- Exercise goal:
From the first line to the last, reproduce the material exactly.

- Material for this task:
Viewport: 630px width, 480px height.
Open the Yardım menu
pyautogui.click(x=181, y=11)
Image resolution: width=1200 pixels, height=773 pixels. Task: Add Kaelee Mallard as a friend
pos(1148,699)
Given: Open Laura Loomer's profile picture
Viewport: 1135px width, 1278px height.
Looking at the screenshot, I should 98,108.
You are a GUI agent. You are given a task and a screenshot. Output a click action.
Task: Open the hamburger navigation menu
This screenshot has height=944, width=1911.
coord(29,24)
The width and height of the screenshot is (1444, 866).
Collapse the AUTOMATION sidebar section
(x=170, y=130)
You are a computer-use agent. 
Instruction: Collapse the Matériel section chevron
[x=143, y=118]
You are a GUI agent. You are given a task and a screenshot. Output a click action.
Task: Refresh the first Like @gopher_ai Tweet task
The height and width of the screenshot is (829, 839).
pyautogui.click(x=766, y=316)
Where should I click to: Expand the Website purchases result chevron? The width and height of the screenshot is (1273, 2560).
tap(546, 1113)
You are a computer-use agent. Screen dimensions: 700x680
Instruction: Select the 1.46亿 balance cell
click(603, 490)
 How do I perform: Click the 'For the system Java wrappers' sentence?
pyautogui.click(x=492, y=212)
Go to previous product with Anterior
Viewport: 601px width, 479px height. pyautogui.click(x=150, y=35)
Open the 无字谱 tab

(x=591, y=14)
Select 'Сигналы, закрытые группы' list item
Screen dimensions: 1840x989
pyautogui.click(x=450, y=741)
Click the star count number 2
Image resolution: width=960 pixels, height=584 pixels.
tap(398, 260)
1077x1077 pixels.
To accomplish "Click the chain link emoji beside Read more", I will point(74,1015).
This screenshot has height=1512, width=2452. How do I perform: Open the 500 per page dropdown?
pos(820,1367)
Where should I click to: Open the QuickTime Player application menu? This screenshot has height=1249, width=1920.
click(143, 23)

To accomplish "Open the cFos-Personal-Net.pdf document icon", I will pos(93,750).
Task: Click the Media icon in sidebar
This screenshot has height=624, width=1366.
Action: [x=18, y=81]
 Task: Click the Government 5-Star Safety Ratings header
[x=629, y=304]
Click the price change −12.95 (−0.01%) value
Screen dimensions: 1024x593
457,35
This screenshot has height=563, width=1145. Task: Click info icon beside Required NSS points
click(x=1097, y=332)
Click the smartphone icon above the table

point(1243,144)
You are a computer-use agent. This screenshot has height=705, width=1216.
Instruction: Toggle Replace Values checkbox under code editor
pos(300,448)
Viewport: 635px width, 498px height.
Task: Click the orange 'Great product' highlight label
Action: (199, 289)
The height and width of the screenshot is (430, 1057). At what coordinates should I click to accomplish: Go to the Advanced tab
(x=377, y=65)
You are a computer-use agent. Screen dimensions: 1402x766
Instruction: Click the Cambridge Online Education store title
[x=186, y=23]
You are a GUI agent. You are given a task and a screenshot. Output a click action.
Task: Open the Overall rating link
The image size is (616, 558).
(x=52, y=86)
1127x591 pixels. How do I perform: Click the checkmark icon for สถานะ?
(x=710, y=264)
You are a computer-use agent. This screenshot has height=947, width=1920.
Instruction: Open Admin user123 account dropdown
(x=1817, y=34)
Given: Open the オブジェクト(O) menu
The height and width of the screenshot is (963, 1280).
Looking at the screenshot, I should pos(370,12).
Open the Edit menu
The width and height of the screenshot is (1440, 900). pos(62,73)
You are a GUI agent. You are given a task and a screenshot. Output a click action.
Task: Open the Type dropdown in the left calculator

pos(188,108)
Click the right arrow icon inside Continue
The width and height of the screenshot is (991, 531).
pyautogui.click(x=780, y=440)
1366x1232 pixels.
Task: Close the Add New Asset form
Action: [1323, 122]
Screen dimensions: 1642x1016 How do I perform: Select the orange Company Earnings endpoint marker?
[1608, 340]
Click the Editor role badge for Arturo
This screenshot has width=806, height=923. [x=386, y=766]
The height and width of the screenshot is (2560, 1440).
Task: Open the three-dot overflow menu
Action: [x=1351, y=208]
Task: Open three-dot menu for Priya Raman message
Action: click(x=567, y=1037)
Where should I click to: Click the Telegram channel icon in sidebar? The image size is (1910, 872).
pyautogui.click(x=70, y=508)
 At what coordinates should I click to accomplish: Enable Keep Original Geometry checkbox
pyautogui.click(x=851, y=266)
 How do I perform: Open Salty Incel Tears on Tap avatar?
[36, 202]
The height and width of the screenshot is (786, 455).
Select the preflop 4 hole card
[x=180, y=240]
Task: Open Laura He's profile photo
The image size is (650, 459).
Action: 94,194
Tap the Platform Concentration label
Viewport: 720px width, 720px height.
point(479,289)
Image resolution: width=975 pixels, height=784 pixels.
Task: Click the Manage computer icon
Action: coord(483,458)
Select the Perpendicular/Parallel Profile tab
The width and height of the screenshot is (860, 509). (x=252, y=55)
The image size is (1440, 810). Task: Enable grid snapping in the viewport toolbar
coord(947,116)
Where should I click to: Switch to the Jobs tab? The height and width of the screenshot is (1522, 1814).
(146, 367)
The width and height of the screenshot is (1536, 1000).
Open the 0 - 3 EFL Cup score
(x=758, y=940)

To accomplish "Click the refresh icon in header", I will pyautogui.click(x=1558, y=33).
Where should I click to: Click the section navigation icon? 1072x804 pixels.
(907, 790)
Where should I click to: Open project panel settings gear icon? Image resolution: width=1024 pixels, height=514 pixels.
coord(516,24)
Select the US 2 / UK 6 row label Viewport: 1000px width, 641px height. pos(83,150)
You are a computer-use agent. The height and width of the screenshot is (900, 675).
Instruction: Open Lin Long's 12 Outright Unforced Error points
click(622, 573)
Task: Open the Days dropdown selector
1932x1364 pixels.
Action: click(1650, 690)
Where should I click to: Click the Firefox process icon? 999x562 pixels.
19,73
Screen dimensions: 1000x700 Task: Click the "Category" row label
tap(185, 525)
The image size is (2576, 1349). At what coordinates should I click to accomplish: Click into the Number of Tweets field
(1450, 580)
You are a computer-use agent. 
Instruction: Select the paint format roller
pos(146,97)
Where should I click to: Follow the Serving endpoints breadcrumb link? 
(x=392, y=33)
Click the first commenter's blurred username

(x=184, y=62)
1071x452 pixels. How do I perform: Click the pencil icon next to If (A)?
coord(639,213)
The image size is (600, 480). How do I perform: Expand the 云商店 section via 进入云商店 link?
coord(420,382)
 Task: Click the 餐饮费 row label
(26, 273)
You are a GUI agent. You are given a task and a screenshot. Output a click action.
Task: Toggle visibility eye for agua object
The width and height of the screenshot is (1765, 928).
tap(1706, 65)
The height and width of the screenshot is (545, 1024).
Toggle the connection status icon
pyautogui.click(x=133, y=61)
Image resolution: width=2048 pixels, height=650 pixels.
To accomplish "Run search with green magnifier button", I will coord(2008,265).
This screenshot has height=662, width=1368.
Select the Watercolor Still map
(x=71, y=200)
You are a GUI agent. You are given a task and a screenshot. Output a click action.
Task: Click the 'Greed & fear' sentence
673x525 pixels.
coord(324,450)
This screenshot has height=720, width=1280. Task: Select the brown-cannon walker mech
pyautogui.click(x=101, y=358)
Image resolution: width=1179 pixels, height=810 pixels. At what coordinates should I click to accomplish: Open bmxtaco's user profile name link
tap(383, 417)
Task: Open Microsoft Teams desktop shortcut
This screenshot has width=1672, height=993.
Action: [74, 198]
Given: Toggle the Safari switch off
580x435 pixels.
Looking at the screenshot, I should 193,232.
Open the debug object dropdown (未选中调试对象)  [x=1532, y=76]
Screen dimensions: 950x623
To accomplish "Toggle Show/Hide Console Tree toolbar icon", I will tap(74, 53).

- Answer to the exercise:
Viewport: 630px width, 480px height.
Open the Yardım menu
pyautogui.click(x=181, y=11)
Image resolution: width=1200 pixels, height=773 pixels. Task: Add Kaelee Mallard as a friend
pos(1148,699)
Given: Open Laura Loomer's profile picture
Viewport: 1135px width, 1278px height.
Looking at the screenshot, I should 98,108.
You are a GUI agent. You are given a task and a screenshot. Output a click action.
Task: Open the hamburger navigation menu
This screenshot has height=944, width=1911.
coord(29,24)
The width and height of the screenshot is (1444, 866).
Collapse the AUTOMATION sidebar section
(x=170, y=130)
You are a computer-use agent. 
Instruction: Collapse the Matériel section chevron
[x=143, y=118]
You are a GUI agent. You are given a task and a screenshot. Output a click action.
Task: Refresh the first Like @gopher_ai Tweet task
The height and width of the screenshot is (829, 839).
pyautogui.click(x=766, y=316)
Where should I click to: Expand the Website purchases result chevron? The width and height of the screenshot is (1273, 2560).
tap(546, 1113)
You are a computer-use agent. Screen dimensions: 700x680
Instruction: Select the 1.46亿 balance cell
click(603, 490)
 How do I perform: Click the 'For the system Java wrappers' sentence?
pyautogui.click(x=492, y=212)
Go to previous product with Anterior
Viewport: 601px width, 479px height. pyautogui.click(x=150, y=35)
Open the 无字谱 tab

(x=591, y=14)
Select 'Сигналы, закрытые группы' list item
Screen dimensions: 1840x989
pyautogui.click(x=450, y=741)
Click the star count number 2
Image resolution: width=960 pixels, height=584 pixels.
tap(398, 260)
1077x1077 pixels.
To accomplish "Click the chain link emoji beside Read more", I will point(74,1015).
This screenshot has height=1512, width=2452. How do I perform: Open the 500 per page dropdown?
pos(820,1367)
Where should I click to: Open the QuickTime Player application menu? This screenshot has height=1249, width=1920.
click(143, 23)

To accomplish "Open the cFos-Personal-Net.pdf document icon", I will pos(93,750).
Task: Click the Media icon in sidebar
This screenshot has height=624, width=1366.
Action: [x=18, y=81]
 Task: Click the Government 5-Star Safety Ratings header
[x=629, y=304]
Click the price change −12.95 (−0.01%) value
Screen dimensions: 1024x593
457,35
This screenshot has height=563, width=1145. Task: Click info icon beside Required NSS points
click(x=1097, y=332)
Click the smartphone icon above the table

point(1243,144)
You are a computer-use agent. This screenshot has height=705, width=1216.
Instruction: Toggle Replace Values checkbox under code editor
pos(300,448)
Viewport: 635px width, 498px height.
Task: Click the orange 'Great product' highlight label
Action: (199, 289)
The height and width of the screenshot is (430, 1057). At what coordinates should I click to accomplish: Go to the Advanced tab
(x=377, y=65)
You are a computer-use agent. Screen dimensions: 1402x766
Instruction: Click the Cambridge Online Education store title
[x=186, y=23]
You are a GUI agent. You are given a task and a screenshot. Output a click action.
Task: Open the Overall rating link
The image size is (616, 558).
(x=52, y=86)
1127x591 pixels. How do I perform: Click the checkmark icon for สถานะ?
(x=710, y=264)
You are a computer-use agent. This screenshot has height=947, width=1920.
Instruction: Open Admin user123 account dropdown
(x=1817, y=34)
Given: Open the オブジェクト(O) menu
The height and width of the screenshot is (963, 1280).
Looking at the screenshot, I should pos(370,12).
Open the Edit menu
The width and height of the screenshot is (1440, 900). pos(62,73)
You are a GUI agent. You are given a task and a screenshot. Output a click action.
Task: Open the Type dropdown in the left calculator

pos(188,108)
Click the right arrow icon inside Continue
The width and height of the screenshot is (991, 531).
pyautogui.click(x=780, y=440)
1366x1232 pixels.
Task: Close the Add New Asset form
Action: [1323, 122]
Screen dimensions: 1642x1016 How do I perform: Select the orange Company Earnings endpoint marker?
[1608, 340]
Click the Editor role badge for Arturo
This screenshot has width=806, height=923. [x=386, y=766]
The height and width of the screenshot is (2560, 1440).
Task: Open the three-dot overflow menu
Action: [x=1351, y=208]
Task: Open three-dot menu for Priya Raman message
Action: click(x=567, y=1037)
Where should I click to: Click the Telegram channel icon in sidebar? The image size is (1910, 872).
pyautogui.click(x=70, y=508)
 At what coordinates should I click to accomplish: Enable Keep Original Geometry checkbox
pyautogui.click(x=851, y=266)
 How do I perform: Open Salty Incel Tears on Tap avatar?
[36, 202]
The height and width of the screenshot is (786, 455).
Select the preflop 4 hole card
[x=180, y=240]
Task: Open Laura He's profile photo
The image size is (650, 459).
Action: 94,194
Tap the Platform Concentration label
Viewport: 720px width, 720px height.
point(479,289)
Image resolution: width=975 pixels, height=784 pixels.
Task: Click the Manage computer icon
Action: coord(483,458)
Select the Perpendicular/Parallel Profile tab
The width and height of the screenshot is (860, 509). (x=252, y=55)
The image size is (1440, 810). Task: Enable grid snapping in the viewport toolbar
coord(947,116)
Where should I click to: Switch to the Jobs tab? The height and width of the screenshot is (1522, 1814).
(146, 367)
The width and height of the screenshot is (1536, 1000).
Open the 0 - 3 EFL Cup score
(x=758, y=940)

To accomplish "Click the refresh icon in header", I will pyautogui.click(x=1558, y=33).
Where should I click to: Click the section navigation icon? 1072x804 pixels.
(907, 790)
Where should I click to: Open project panel settings gear icon? Image resolution: width=1024 pixels, height=514 pixels.
coord(516,24)
Select the US 2 / UK 6 row label Viewport: 1000px width, 641px height. pos(83,150)
You are a computer-use agent. The height and width of the screenshot is (900, 675).
Instruction: Open Lin Long's 12 Outright Unforced Error points
click(622, 573)
Task: Open the Days dropdown selector
1932x1364 pixels.
Action: click(1650, 690)
Where should I click to: Click the Firefox process icon? 999x562 pixels.
19,73
Screen dimensions: 1000x700 Task: Click the "Category" row label
tap(185, 525)
The image size is (2576, 1349). At what coordinates should I click to accomplish: Click into the Number of Tweets field
(1450, 580)
You are a computer-use agent. 
Instruction: Select the paint format roller
pos(146,97)
Where should I click to: Follow the Serving endpoints breadcrumb link? 
(x=392, y=33)
Click the first commenter's blurred username

(x=184, y=62)
1071x452 pixels. How do I perform: Click the pencil icon next to If (A)?
coord(639,213)
The image size is (600, 480). How do I perform: Expand the 云商店 section via 进入云商店 link?
coord(420,382)
 Task: Click the 餐饮费 row label
(26, 273)
You are a GUI agent. You are given a task and a screenshot. Output a click action.
Task: Toggle visibility eye for agua object
The width and height of the screenshot is (1765, 928).
tap(1706, 65)
The height and width of the screenshot is (545, 1024).
Toggle the connection status icon
pyautogui.click(x=133, y=61)
Image resolution: width=2048 pixels, height=650 pixels.
To accomplish "Run search with green magnifier button", I will coord(2008,265).
This screenshot has height=662, width=1368.
Select the Watercolor Still map
(x=71, y=200)
You are a GUI agent. You are given a task and a screenshot. Output a click action.
Task: Click the 'Greed & fear' sentence
673x525 pixels.
coord(324,450)
This screenshot has height=720, width=1280. Task: Select the brown-cannon walker mech
pyautogui.click(x=101, y=358)
Image resolution: width=1179 pixels, height=810 pixels. At what coordinates should I click to accomplish: Open bmxtaco's user profile name link
tap(383, 417)
Task: Open Microsoft Teams desktop shortcut
This screenshot has width=1672, height=993.
Action: [74, 198]
Given: Toggle the Safari switch off
580x435 pixels.
Looking at the screenshot, I should 193,232.
Open the debug object dropdown (未选中调试对象)  [x=1532, y=76]
Screen dimensions: 950x623
To accomplish "Toggle Show/Hide Console Tree toolbar icon", I will tap(74, 53).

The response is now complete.